De Zendejas a Reyna: astros latinos da USMNT
Jogadores de origem latina se tornaram peças importantes da seleção masculina de futebol dos Estados Unidos (USMNT), mudando o estilo e a identidade do time. Essa nova geração trouxe talento, qualidade técnica e uma forte influência cultural que elevou o nível do futebol no país.
Destaques atuais como Ricardo Pepi e Giovanni Reyna ajudaram a transformar o futebol americano, tornando-se figuras centrais para a USMNT.
Ricardo Pepi nasceu no Texas, filho de pais mexicanos. Ele se tornou um atacante com grande potencial e uma das armas ofensivas mais importantes para os Estados Unidos.

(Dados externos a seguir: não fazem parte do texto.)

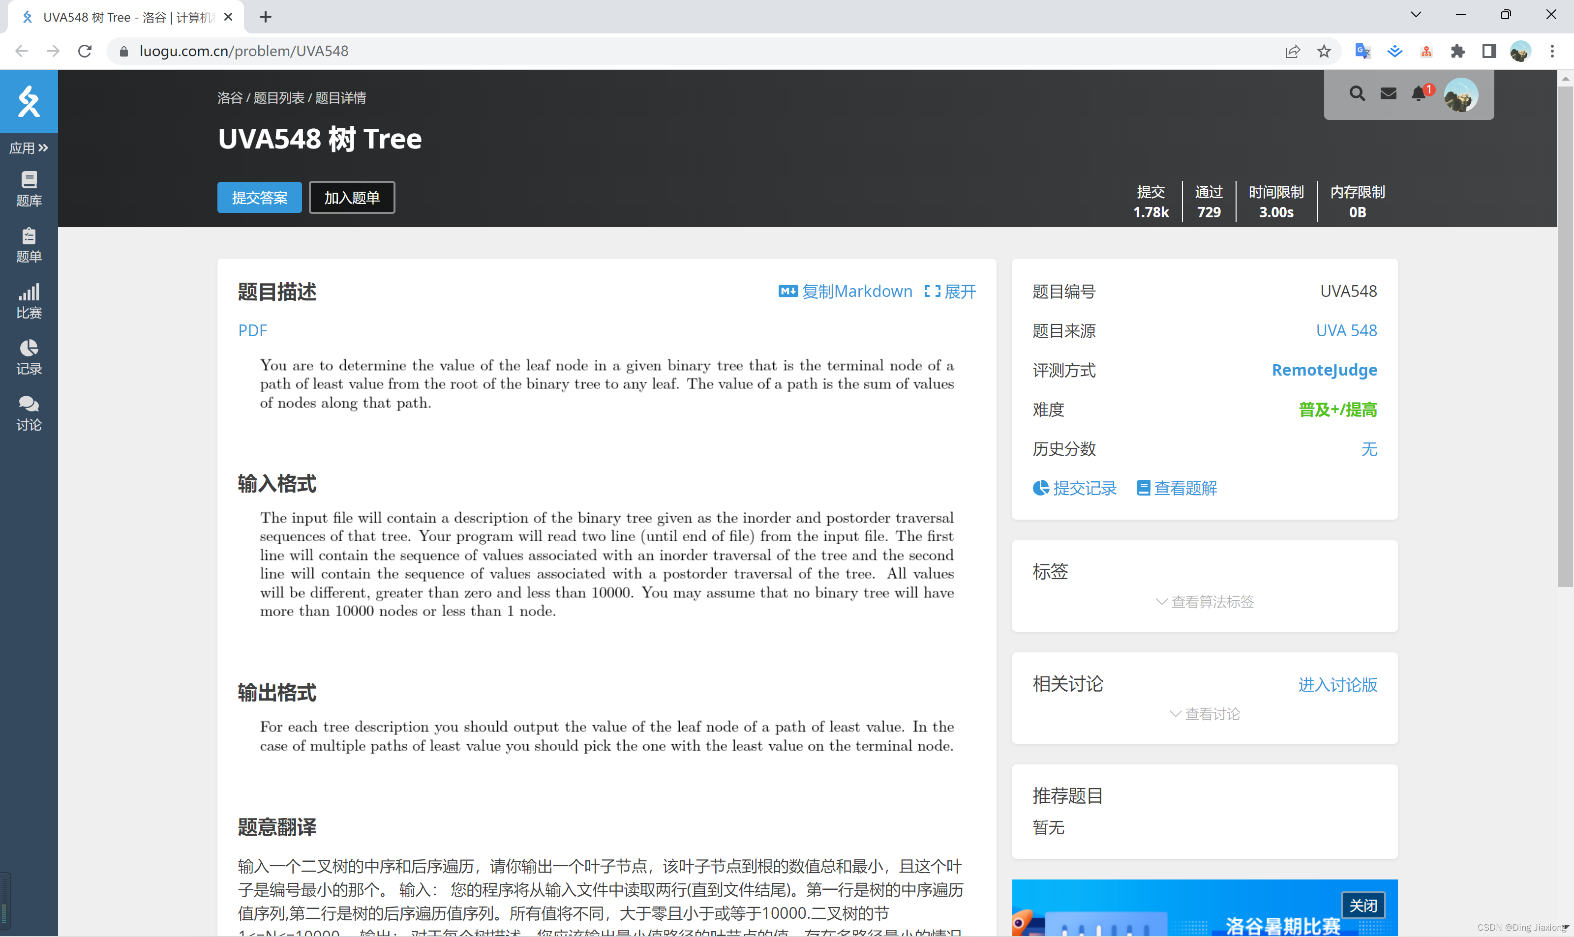This screenshot has height=937, width=1574.
Task: Click the Luogu logo in sidebar
Action: 28,101
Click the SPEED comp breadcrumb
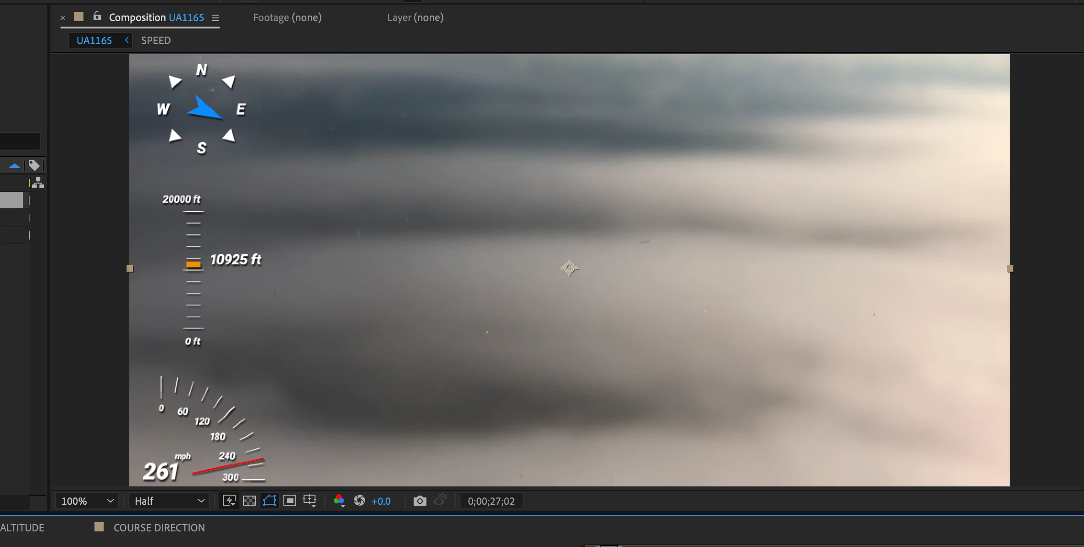The height and width of the screenshot is (547, 1084). click(156, 40)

Giovanni Reyna, com raízes argentinas, é filho do ex-jogador Claudio Reyna. Seu estilo de jogo o tornou um meia criativo, conhecido por sua visão, habilidade técnica e capacidade de criar chances no ataque.
O atacante Jesús Ferreira, nascido na Colômbia e filho do ex-jogador David Ferreira, teve presença constante na USMNT, embora não tenha sido convocado para a Copa do Mundo de 2026. Integrado ao futebol americano desde jovem, ele se mostrou um atacante confiável por seu movimento e finalização.
Diego Luna, nascido na Califórnia com raízes mexicanas, foi cortado da equipe de Pochettino para a Copa, mas é uma das promessas do futebol dos EUA. Seu estilo dinâmico e habilidade para driblar o tornaram um jogador influente e favorito da torcida.
Alejandro Zendejas, originalmente de Ciudad Juárez, mas criado no Texas, teve uma passagem de destaque pelo Club América antes de se comprometer com a seleção americana. Sua experiência na Liga MX trouxe maturidade e qualidade ofensiva ao time.
Os pioneiros que abriram o caminho
Antes dessa geração, jogadores como o uruguaio Tab Ramos, o argentino-americano Marcelo Balboa e o salvadorenho Hugo Pérez foram importantes para a USMNT durante os anos 1980 e 1990.